Zhou Jie, Zhang Jiajia, Lu Wenbin
Department of Epidemiology and Biostatistics, University of South Carolina, Columbia, SC, U.S.A.
Department of Statistics, North Carolina State University, Raleigh, NC, U.S.A.
Stat Med. 2017 Mar 30;36(7):1157-1171. doi: 10.1002/sim.7204. Epub 2016 Dec 21.

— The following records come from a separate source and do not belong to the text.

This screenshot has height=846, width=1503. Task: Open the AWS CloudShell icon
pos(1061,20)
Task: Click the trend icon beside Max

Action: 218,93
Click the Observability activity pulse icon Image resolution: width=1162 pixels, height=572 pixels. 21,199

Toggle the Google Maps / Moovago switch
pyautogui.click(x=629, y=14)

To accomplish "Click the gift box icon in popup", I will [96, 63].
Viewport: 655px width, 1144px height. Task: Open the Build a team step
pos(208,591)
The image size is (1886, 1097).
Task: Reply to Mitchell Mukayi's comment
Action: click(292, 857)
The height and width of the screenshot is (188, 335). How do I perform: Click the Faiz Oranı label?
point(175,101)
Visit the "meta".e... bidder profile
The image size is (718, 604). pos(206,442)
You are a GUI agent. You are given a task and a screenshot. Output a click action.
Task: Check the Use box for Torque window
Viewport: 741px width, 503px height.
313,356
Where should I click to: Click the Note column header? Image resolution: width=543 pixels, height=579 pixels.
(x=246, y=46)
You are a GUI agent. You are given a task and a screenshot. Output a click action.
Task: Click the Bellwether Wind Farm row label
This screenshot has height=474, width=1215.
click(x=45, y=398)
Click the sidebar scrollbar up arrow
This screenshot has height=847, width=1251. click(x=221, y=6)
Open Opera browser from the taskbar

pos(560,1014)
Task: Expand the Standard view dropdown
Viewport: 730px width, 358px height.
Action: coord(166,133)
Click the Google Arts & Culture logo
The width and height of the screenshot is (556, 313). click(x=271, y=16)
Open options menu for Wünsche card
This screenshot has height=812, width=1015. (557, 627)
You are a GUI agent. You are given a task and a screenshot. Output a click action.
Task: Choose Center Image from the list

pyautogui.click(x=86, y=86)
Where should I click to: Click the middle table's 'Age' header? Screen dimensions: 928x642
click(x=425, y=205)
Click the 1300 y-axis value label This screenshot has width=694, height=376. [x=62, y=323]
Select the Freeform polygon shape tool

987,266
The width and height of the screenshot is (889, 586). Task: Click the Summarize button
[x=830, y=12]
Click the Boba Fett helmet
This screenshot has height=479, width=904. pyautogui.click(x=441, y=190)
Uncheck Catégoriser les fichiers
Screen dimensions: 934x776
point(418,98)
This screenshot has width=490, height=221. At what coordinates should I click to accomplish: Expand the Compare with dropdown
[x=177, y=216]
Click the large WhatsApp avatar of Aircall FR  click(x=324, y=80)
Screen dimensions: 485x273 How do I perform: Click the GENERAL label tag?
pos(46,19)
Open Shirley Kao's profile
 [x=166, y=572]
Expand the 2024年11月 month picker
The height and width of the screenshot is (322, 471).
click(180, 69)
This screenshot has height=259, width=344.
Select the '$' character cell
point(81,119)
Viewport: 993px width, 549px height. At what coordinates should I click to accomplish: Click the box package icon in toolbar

The generalized odds-rate model is a class of semiparametric regression models, which includes the proportional hazards and proportional odds models as special cases. There are few works on estimation of the generalized odds-rate model with interval censored data because of the challenges in maximizing the complex likelihood function. In this paper, we propose a gamma-Poisson data augmentation approach to develop an Expectation Maximization algorithm, which can be used to fit the generalized odds-rate model to interval censored data. The proposed Expectation Maximization algorithm is easy to implement and is computationally efficient. The performance of the proposed method is evaluated by comprehensive simulation studies and illustrated through applications to datasets from breast cancer and hemophilia studies. In order to make the proposed method easy to use in practice, an R package 'ICGOR' was developed. Copyright © 2016 John Wiley & Sons, Ltd.
广义比值率模型是一类半参数回归模型,它包括比例风险模型和比例优势模型作为特殊情况。由于最大化复杂似然函数存在挑战,关于区间删失数据的广义比值率模型估计的研究很少。在本文中,我们提出一种伽马 - 泊松数据增强方法来开发一种期望最大化算法,该算法可用于将广义比值率模型拟合到区间删失数据。所提出的期望最大化算法易于实现且计算效率高。通过全面的模拟研究评估了所提出方法的性能,并通过应用于乳腺癌和血友病研究的数据集进行了说明。为了使所提出的方法在实践中易于使用,开发了一个R包“ICGOR”。版权所有© 2016约翰威立父子有限公司。